Captain Tom's grandson Benjie Ingram-Moore said: “If there is a lesson I have learned from living with you the last 13 years, it’s the power of positivity and kindness, I truly do not believe I would be the person I am today without your sound guidance.

“Our chats mid-afternoon that were only supposed to last a few minutes quickly turned into hour-long conversations, quickly delving into so many thought-provoking avenues. These are memories I will never forget and ones I am incredibly grateful to have.

“I can’t imagine how many pieces of my sports equipment would have stayed broken without your ever-trusted super glue.

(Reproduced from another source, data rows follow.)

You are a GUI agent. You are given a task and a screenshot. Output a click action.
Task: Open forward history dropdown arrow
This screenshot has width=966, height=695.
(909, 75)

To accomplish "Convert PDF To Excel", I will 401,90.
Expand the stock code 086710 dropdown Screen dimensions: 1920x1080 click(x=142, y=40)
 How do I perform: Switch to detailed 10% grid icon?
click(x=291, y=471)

“I suppose the tables turned in the later years when so often it was Georgia or me fixing something on your phone.”

He continued: “Growing up with you every day, the smell of porridge as I came downstairs was almost a sign to know everything was okay.”

Benjie added that his grandfather sneaking leftovers to the dogs “filled the morning with more than a bit of joy”.

In another tribute, Captain Tom's daughter Lucy Teixeira laughed as she recalled how her father talked to her about concrete pipes to help calm her wedding-day jitters.

She also recalled the awful day Sir Tom lost his wife – the same day he had taken his grandson to see the type of tank he had served in during the war at a military museum.

“We often talked about milestones in your life and laughed about the possibility of you reaching your 100th birthday,” she said.

“You said ‘it’s just a number, I don’t feel any different’ and right to the end you ignored the number and kept on going, urging us all to keep on going with the mantra ‘tomorrow will be a good day’.

“You have always influenced me with your strength, your energy, your drive, to get out of bed with a spring in your step and a purpose in mind.

“I know you will be watching us chuckling, saying ‘don’t be too sad as something has to get you in the end’.

“Daddy, I am so proud of you, what you achieved your whole life and especially in the last year, you may be gone, but your message and your spirit lives on.”